This is only the fourth day of Lent, and already we had a day of fasting and abstinence on Wednesday and another day of abstinence yesterday. During Lent back in the Middle Ages, Catholics weren’t supposed to eat anything before 3 p.m. In the monasteries, that was the hour the “Nones” prayers were recited. So no eating until after Nones. But the monks would move the Nones hour up to 12 o’clock so they could eat earlier. That’s how the 12 o’clock hour got the name “noon.” While we can eat at any hour today, every day is a good day to control our appetites. What hunger stands between you and a peaceful heart? Can you put it on pause at least for a day?
TODAY'S READINGS: Isaiah 58:9b-14; Luke 5:27-32 (222). “I have not come to call the righteous to repentance but sinners.”
Sunday, Feb 21, 2021 FIRST SUNDAY OF LENT Doing the rite thing
Today, some of our neighbors are going to make a countercultural choice. They’re going to sign the Book of the Elect, signaling their decision to be baptized, confirmed, and to receive First Eucharist at this year’s Easter Vigil. These Elect have been studying for months or years to embrace the life of the church.
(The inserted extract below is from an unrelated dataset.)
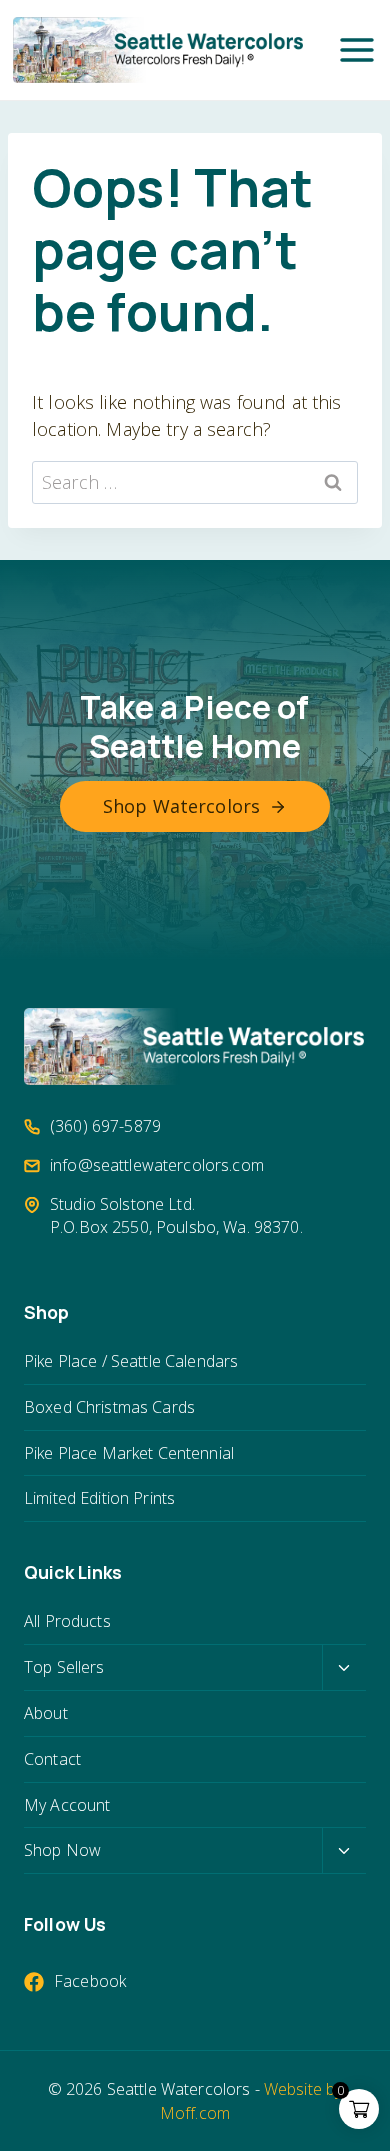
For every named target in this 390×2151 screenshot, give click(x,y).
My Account (67, 1805)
Why would anyone make this choice in the 21st century? For some, it may have begun as intellectual curiosity. For others, it’s a journey of the heart. For all, it’s what they’ve seen in folks like us that make Catholic Christianity an inspiring choice. Let’s help keep the inspiration going!
TODAY'S READINGS: Genesis 9:8-15; 1 Peter 3:18-22; Mark 1:12-15 (23). “The kingdom of God is at hand. Repent, and believe in the gospel.”
Monday, Feb 22, 2021 FEAST OF THE CHAIR OF PETER, APOSTLE Recognize the chair
Jesus loved us so much that he entrusted us to someone he trusted deeply. In fact, in the Gospel of John, Jesus asked Peter three times if his devotion was assured. He named him “rock” so he would be a solid foundation upon which to build the church, and for 2,000 years Peter’s successors have had the responsibility of tending his sheep. Today we celebrate the seat of the pope’s authority as Christ’s representative on Earth, the protector Jesus wanted for his flock. Ask the Holy Spirit to always guide the one who sits in Peter’s chair.
TODAY'S READINGS: 1 Peter 5:1-4; Matthew 16:13-19 (535). “I will give you the keys to the Kingdom of heaven.”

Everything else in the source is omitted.